▸ **Texto extraído**:
• • • • •

Nadie puede salir de la selva. A partir de un momento, todo se condensa en la vorágine, todo se va mezclando y confundiéndose sin solución de continuidad; las plantas crecen para destruir el alrededor y la carne cae al suelo para revolcarse. La selva es cada vez más grande y nadie sabe dónde acaba y todo parece el mismo sitio, el mismo lugar. En lo más profundo de ese cine o esa selva -llamémoslé como queramos- es donde ahora nacen los sueños, donde se protegen de la falsedad exterior y de las carreteras que siempre van al mismo sitio y nos dejan con esa sensación triste y vacía al mismo tiempo. En la selva existe un silencio que nunca se calla, un sonido que nos deja inventarnos sin excusa, sin concesión; un paraíso para rajarse el pecho de lado a lado o para hacer el amor sin que nadie te espíe -al menos alguien de este mundo-, una cuna donde podrás soñar que aún existe eso que se llama libertad; para dejar de ser esclavo hay que abandonar este mundo. La selva dice que es el jardín del que fuimos expulsados, por eso nos sentimos extraños y desnudos en su seno, pero familiar y feliz a cada paso que damos en sus visiones. El cine de principio de siglo, el cine que sueña con un ojo y QUE se mira con el otro, es un laberinto virgen, una cuña y un hacha para sobrevivir. Películas como La ciénaga (2001) de Lucrecia Martel, Blissfully yours (2002) de Apichatpong Weerasethakul, Los muertos (2004) de Lisandro Alonso o Naturaleza muerta (2006) de Jia Zhang Ke lo atestiguan. Una parte del cine contemporáneo cree ciegamente en la selva como escenario de sus más hermosas y secretas manifestaciones. Los cuerpos aparecen sin permiso en el caos de la naturaleza, en el laberinto de las hojas y en los túneles de hierba. El destino de sus personajes es acabar perdidos, mirando a todos lados sin referencia, sin saber exactamente dónde se encuentran, preguntándose qué hacen allí sin temor, contemplando y respirando, envejeciendo rápidamente para convertirse en parte del río; de alguna manera, este nuevo cine o este nuevo uso del cine, parece el resultado de una nueva mentalidad cercana a un budismo primitivo, hermano precisamente con aquel de Benarés.

• • • • •

▸ **Datos proporcionados**:
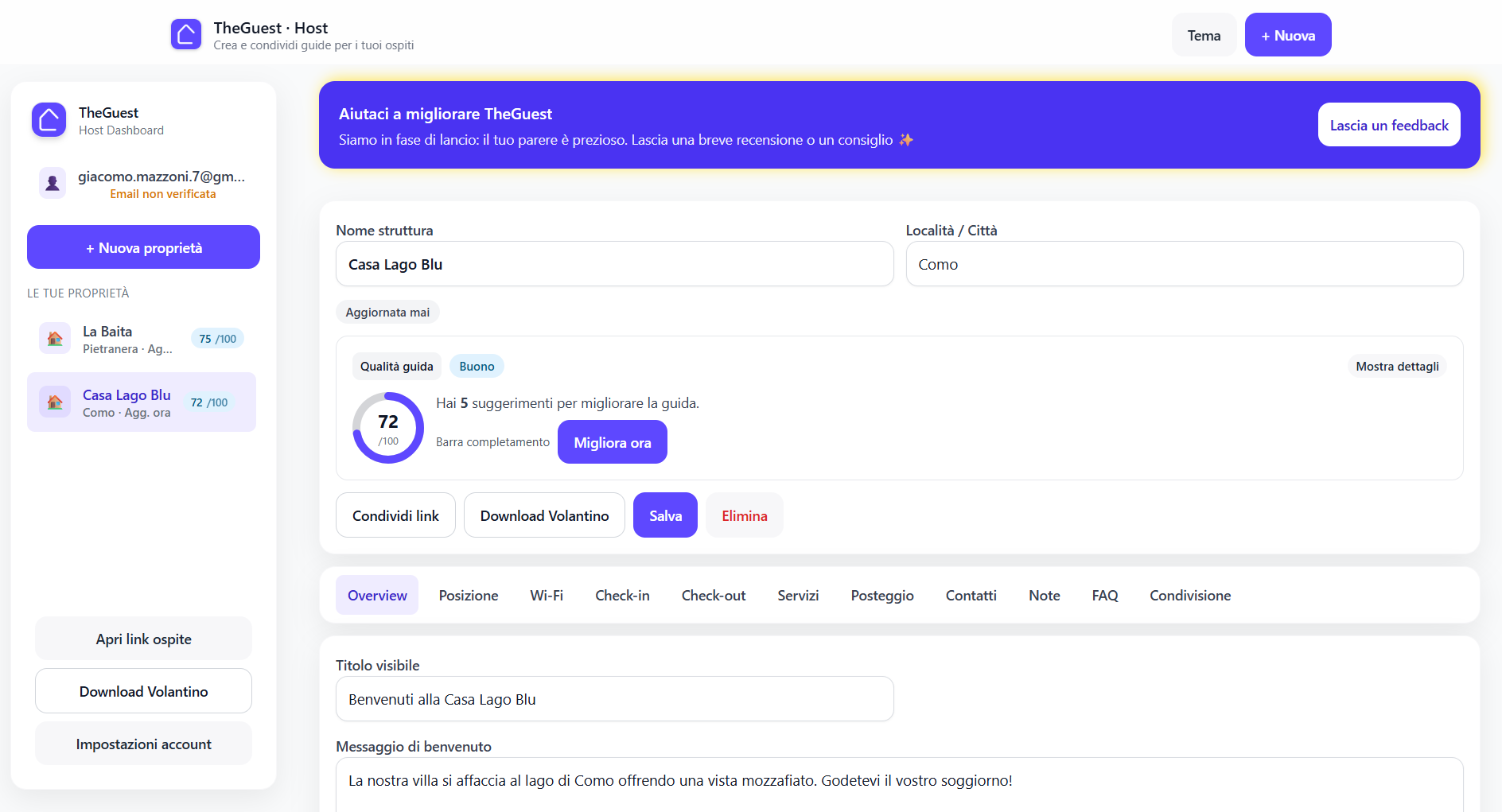Click the 72/100 circular progress indicator
The width and height of the screenshot is (1502, 812).
click(387, 427)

• • • • •

▸ **Consigna escrita**: Escribe la continuación del texto sobre el cine contemporáneo como selva, empezando justo después de su última oración.

▸ **Respuesta escrita**:
Este nuevo cine no representa una semilla para el futuro, sino más bien, una purificación, un silencio necesario para volver a empezar; la instauración de una tábula rasa repleta de nuevos y fructíferos caminos llenos de lianas y animales salvajes con mucho hambre.
La selva esconde su propia tragedia y su propio cine, su propio lenguaje de signos, su rastro peculiar, su melodía, sus senderos que se bifurcan. Aisladas del mundo, estas almas cinematográficas quedan aisladas y quietas mirándose unas a otros, bautizándose así mismas, siendo por primera vez, dueñas de sus propios miedos, de sus infinitas debilidades, escuchadas por el silencio que atrapa sus gemidos y sus horrores, dañándolas y curándolas a la vez, manteniéndolas lejos del exterior, donde, por el momento, nada parece existir.